Tab delimited and Comma delimited files once were the standard in representing data outside of a relational database. With the inception of XML, developers can now represent their data in a much richer and more descriptive environment without the overhead or cost of relational databases. Converting legacy delimited files into an XML format allows developers to take advantage of many of the new technologies that have been created around XML.

Why convert to a DataSet first?

The nice thing about .NET's DataSet object is the ability to save the internal data as XML. In the past, Microsoft developers would have to use a Split() function to parse out their delimited files and then piece together the rows in the file into an XML format. With large files, this became a particularly nasty exercise. .NET's DataSet object does most of the work for us, cleanly and quickly.
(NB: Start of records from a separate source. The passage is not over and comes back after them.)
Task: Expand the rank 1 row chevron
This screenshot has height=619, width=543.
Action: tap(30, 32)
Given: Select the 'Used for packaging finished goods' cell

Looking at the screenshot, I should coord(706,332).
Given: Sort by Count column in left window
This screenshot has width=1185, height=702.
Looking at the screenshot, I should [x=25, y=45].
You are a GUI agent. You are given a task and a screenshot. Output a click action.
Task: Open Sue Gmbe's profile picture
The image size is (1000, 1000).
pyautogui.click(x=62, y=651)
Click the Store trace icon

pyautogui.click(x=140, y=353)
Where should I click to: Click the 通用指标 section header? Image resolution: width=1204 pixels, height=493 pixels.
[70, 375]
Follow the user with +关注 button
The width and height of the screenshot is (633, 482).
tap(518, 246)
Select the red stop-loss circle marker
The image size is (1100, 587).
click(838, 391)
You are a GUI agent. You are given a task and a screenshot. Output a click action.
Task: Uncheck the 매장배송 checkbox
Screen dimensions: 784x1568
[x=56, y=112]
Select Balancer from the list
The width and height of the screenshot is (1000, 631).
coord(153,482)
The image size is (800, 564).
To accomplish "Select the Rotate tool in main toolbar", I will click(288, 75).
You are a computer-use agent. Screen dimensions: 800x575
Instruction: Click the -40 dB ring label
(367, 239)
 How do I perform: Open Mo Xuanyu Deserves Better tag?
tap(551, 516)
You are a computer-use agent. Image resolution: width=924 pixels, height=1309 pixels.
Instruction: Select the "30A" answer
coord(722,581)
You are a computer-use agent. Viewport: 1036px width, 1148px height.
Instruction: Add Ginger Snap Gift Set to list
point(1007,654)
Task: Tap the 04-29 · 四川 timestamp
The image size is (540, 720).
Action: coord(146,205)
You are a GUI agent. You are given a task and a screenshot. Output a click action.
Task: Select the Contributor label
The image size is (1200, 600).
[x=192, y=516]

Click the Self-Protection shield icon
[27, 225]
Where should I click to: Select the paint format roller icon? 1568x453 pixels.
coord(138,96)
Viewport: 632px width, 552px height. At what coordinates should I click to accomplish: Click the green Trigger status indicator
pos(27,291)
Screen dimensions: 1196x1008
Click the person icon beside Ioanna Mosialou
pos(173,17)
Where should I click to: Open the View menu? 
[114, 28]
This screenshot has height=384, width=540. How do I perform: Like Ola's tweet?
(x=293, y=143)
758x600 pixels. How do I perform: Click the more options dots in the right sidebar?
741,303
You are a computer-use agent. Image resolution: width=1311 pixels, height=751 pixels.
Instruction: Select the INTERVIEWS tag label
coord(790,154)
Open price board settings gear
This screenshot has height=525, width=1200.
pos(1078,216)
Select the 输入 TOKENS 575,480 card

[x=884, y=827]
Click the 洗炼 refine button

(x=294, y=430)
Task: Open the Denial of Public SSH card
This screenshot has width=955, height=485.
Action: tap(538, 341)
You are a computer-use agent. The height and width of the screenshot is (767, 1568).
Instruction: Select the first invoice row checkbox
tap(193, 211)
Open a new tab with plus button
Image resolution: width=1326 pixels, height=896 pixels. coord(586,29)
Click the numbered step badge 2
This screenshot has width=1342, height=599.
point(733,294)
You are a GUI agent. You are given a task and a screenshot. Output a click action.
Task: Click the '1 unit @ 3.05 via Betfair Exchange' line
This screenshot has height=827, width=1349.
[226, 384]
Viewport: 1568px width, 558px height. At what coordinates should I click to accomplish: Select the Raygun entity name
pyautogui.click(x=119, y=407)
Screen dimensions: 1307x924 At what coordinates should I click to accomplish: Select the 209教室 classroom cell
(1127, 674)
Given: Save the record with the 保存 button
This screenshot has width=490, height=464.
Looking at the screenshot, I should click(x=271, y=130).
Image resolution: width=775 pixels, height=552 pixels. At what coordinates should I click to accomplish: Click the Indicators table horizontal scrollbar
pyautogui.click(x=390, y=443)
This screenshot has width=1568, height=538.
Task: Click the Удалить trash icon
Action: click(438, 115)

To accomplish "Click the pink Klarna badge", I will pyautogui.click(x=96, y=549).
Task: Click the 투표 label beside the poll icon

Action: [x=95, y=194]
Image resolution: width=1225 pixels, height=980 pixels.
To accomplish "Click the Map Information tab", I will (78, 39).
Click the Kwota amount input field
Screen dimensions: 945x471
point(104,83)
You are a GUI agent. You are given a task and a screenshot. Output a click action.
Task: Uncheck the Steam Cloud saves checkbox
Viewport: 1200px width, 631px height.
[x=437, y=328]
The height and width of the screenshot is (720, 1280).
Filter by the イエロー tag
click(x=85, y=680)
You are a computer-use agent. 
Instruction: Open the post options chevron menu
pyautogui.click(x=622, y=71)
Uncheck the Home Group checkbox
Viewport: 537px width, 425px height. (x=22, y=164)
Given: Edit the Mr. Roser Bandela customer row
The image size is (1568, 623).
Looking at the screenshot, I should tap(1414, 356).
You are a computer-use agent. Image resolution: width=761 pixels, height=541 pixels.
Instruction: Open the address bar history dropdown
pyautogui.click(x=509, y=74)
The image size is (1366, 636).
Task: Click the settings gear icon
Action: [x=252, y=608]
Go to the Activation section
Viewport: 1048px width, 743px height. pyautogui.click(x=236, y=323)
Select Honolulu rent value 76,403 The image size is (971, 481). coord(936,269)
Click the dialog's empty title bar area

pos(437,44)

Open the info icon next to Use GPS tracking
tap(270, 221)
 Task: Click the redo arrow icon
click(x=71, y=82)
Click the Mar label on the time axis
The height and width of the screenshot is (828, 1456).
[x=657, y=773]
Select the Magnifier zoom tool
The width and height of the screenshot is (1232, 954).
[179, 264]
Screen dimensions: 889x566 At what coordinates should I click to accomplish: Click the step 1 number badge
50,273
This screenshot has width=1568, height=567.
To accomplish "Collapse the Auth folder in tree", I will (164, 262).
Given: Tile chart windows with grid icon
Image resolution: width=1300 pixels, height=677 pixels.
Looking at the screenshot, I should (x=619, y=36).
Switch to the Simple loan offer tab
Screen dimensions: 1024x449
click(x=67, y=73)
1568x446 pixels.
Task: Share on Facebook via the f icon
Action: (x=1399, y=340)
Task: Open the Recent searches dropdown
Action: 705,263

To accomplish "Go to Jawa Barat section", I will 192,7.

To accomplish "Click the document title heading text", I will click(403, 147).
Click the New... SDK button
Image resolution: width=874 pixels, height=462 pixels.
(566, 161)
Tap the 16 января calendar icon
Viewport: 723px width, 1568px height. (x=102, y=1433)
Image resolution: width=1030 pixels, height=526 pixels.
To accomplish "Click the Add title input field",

We'll be using the DataSet object's GetXml() method to convert the DataSet representation of the delimited file into an XML representation.

Walk Through

We're going to create a DataSet dynamically with the help of the StreamReader object, the DataTable object and the DataRows object.

Let's take a quick look at a snippet of XML produced from our tab delimited file:

<Kitchen xmlns="The_Roach_Motel">
  <Room_Service>
    <Room_Number>290</Room_Number>
    <Breakfast>Bagel</Breakfast>
    <Lunch>Pizza</Lunch>
    <Dinner>Salmon</Dinner>
  </Room_Service>
</Kitchen>

One of the really sweet things about the XML/DataSet connection is how integrated ADO and XML have become. I can define the namespace of my XML representation though a property in the DataSet object:

oDS.DataSetName = "Kitchen"
oDS.Namespace = "The_Roach_Motel"

Notice in the XML snippet above, the DataSet name becomes our root element name and the Namespace property translates into XML nicely.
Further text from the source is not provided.